Die sanfte Flüsterstimme der Youtuberin nimmt mich durch ihren Alltag. Sie erzählt Belanglosigkeiten: Gestern war das Wetter gut, doch heute gibt es Regen. Mit behutsamen Fingerklopfen auf dem Tisch untermalt sie ihre Geschichte. Sie imitiert sie das Fallen der Tropfen. Es klingt angenehm vertraut und ich lausche weiter.

YouTube-Videos zum Einschlafen

So wie ich, nutzen viele Menschen die beruhigende Wirkung der Geräusche und Bilder als Einschlafhilfe. So auch die die Studentin Johanna, die ich über eine Facebook-Gruppe für ASMR-Fans kennenlerne. Johanna hat Schwierigkeiten beim Abschalten. Sie wälzt sich abends oft stundenlang im Bett herum, bis sie endlich einschläft. Am nächsten Tag fühlt sie sich müde und schlapp, kann sich in der Uni nur schwer konzentrieren. „Ich fühle mich wie als wäre ich feiern gewesen, obwohl ich die ganze Nacht im Bett lag,“ berichtet Johanna. Auf der Suche nach Hilfe stieß sie auf ein Forum und lernte so ASMR kennen.

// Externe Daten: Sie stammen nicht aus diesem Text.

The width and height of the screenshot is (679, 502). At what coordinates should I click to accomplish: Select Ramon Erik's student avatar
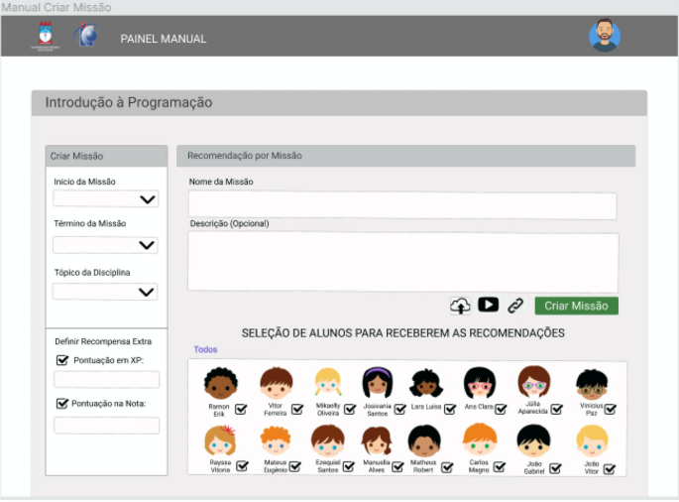[219, 383]
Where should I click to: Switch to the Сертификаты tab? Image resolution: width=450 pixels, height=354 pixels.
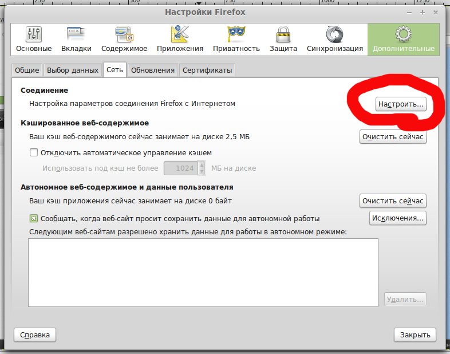pyautogui.click(x=207, y=70)
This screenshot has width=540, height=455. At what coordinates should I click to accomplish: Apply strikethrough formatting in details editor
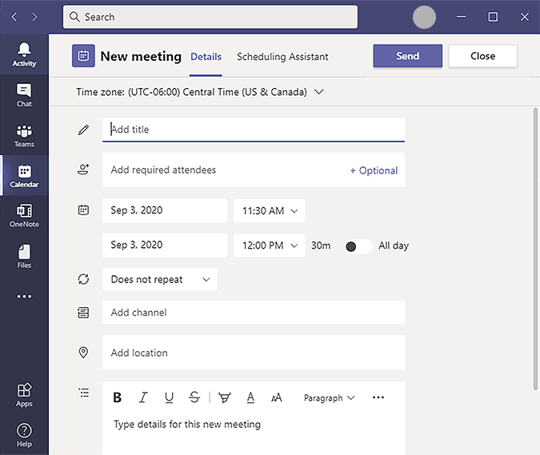[194, 397]

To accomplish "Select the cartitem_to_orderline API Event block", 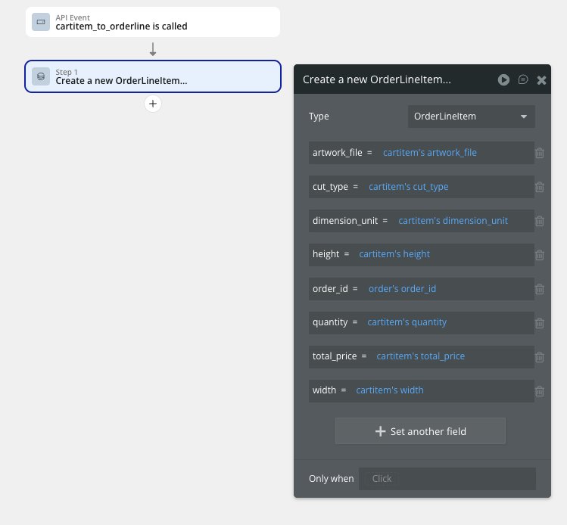I will point(152,22).
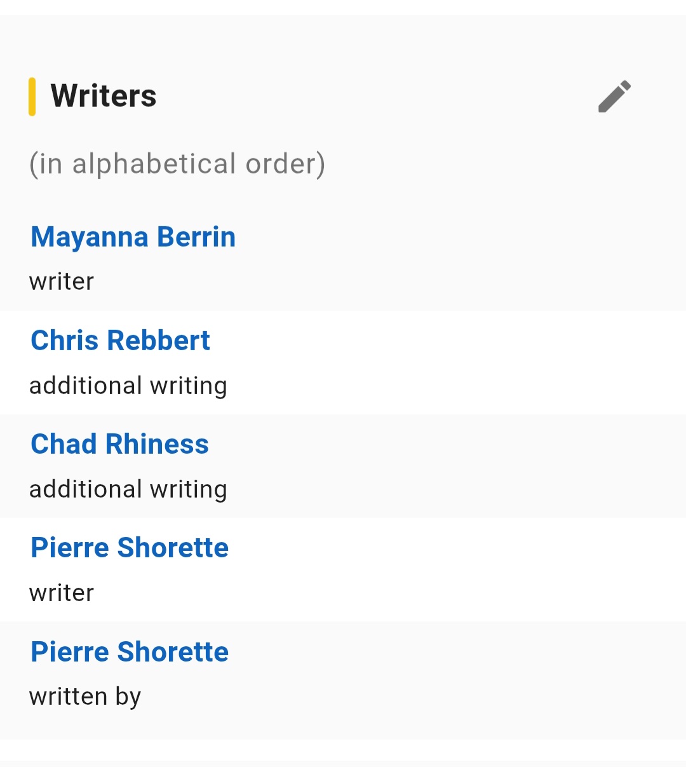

Besonders Videos mit flüsternden Stimmen helfen Johanna, um schneller einzuschlafen. „Man muss ganz genau hinhören, um überhaupt ein Wort zu verstehen“, erzählt sie. Dabei fallen ihr schnell die Augen zu. Für Dr. Hans-Günter Weeß, Leiter des Schlaflabors des Pfalzklinikums, ist das nicht verwunderlich: „Die Videos lenken den Menschen von nächtlichen Gedankenkreisen ab und dann finden sie eher Schlaf. Deshalb erstaunt es mich auch nicht, dass von Schlafstörungen Geplagte auch in den neuen Medien nach Ablenkung suchen.“ Auch der Schlafmediziner Weeß hält die Videos für eine sinnvolle Methode um Einschlafprobleme zu lindern.

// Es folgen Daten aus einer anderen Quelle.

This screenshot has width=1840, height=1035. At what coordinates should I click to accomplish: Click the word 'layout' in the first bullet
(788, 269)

Schneller Schlummer – ASMR klappt

Auch bei mir zeigt das Geflüster Wirkung: Die Youtuberin imitiert weiterhin mit ihren Fingern das Fallen von Tropfen, während sie erzählt, dass sie leider in einen Regenschauer geraten ist. Nun will sie sich im Badezimmer abtrocknen und ich folge ihr im Geiste bei ihrer Phantasiereise. Passend zur Geschichte schlägt sie ein Handtuch über das Mikrophon. Nun klingt ihre Stimme noch gedämpfter. Es geht mir nun ähnlich wie Johanna: Gebannt hänge ich an der Lippen der Youtuberin, um überhaupt noch etwas zu verstehen.

Ich bin total ruhig. Auf den Bildschirm blicke ich nun gar nicht mehr, höre nur noch zu. Und dann ist es tatsächlich so weit: meine Nackenhaare stellen sich auf. Die Youtuberin lässt einen buschigen Schminkpinsel über das Mikrophon kreisen. Es knistert und raschelt, und mir läuft ein kurzer kalter Schauer über den Rücken. Eigentlich keine schöne Empfindung, doch der Schauer ist gefolgt von einem warmen Wohlgefühl. Es ist ein klein wenig so, als wäre alles nun leichter und befreit. So klingt Gänsehaut. Das muss das sagenumwobene Gefühl sein, von dem die ASMR-Community so schwärmt. Schon fast im Halbschlaf klappe ich den Bildschirm meines Laptops zu, drehe mich und schlummere sofort ein. ASMR als Einschlafhilfe – die Experten können es empfehlen und bei mir klappt es. Die Videos sind also auf jeden Fall einen Versuch wert.